◆ **Records for this task**
↓↓↓

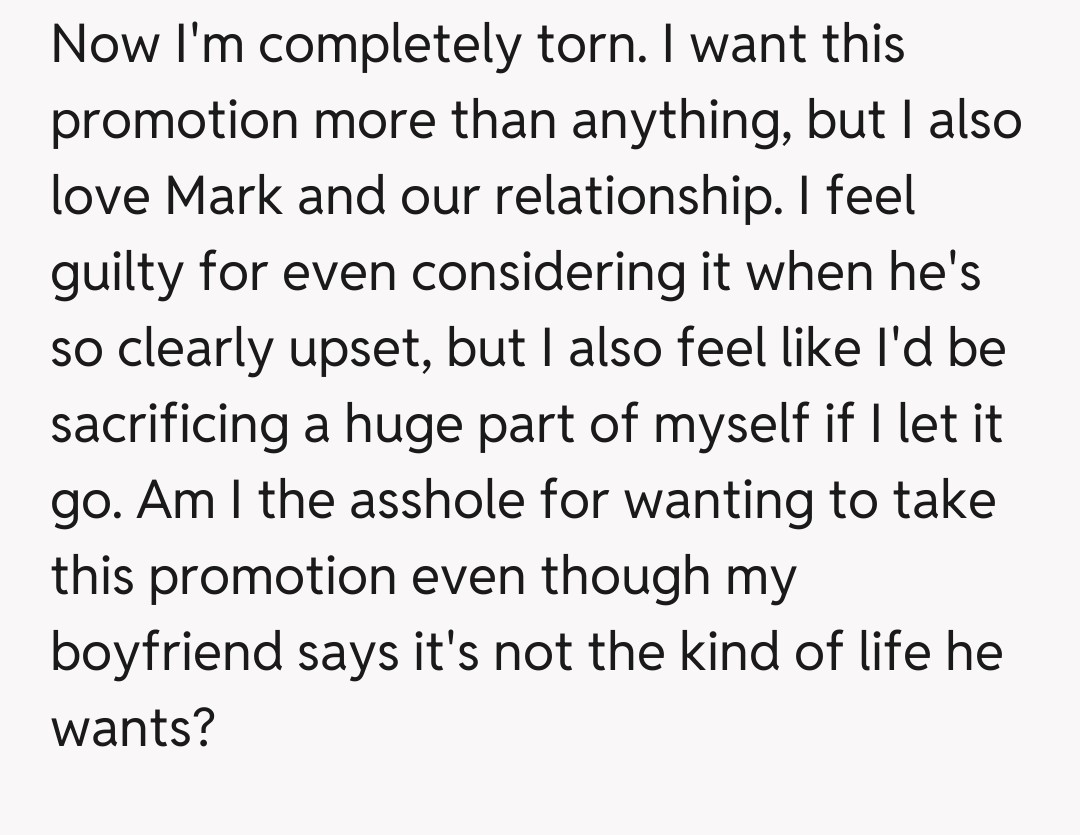Click the word "guilty" in the text
The width and height of the screenshot is (1080, 835).
[115, 273]
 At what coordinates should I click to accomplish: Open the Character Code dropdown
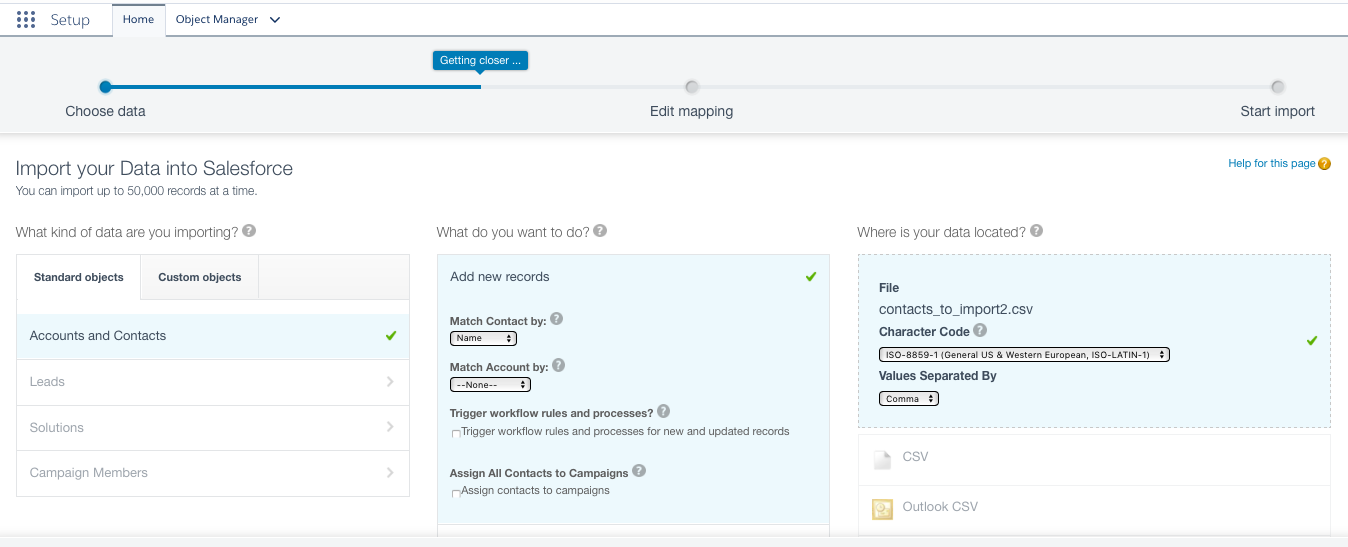[x=1024, y=354]
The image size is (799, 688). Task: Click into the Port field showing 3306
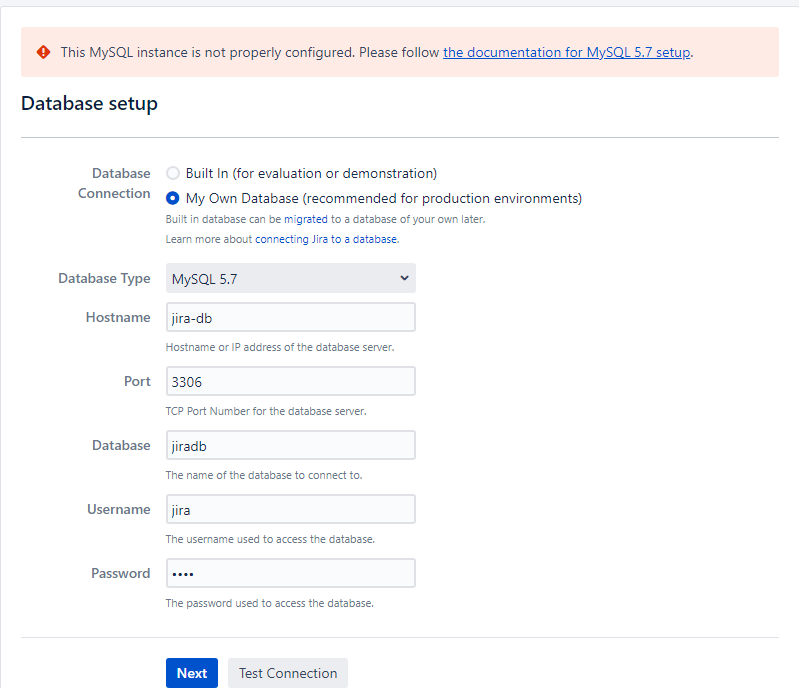coord(290,381)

↑↑↑

◆ **Task**
The lines from the one holding "The image size" through the end of the material above are to be echoed exactly, both ends included. Do not include pictures.

◆ **Your response**
The image size is (799, 688). Task: Click into the Port field showing 3306
coord(290,381)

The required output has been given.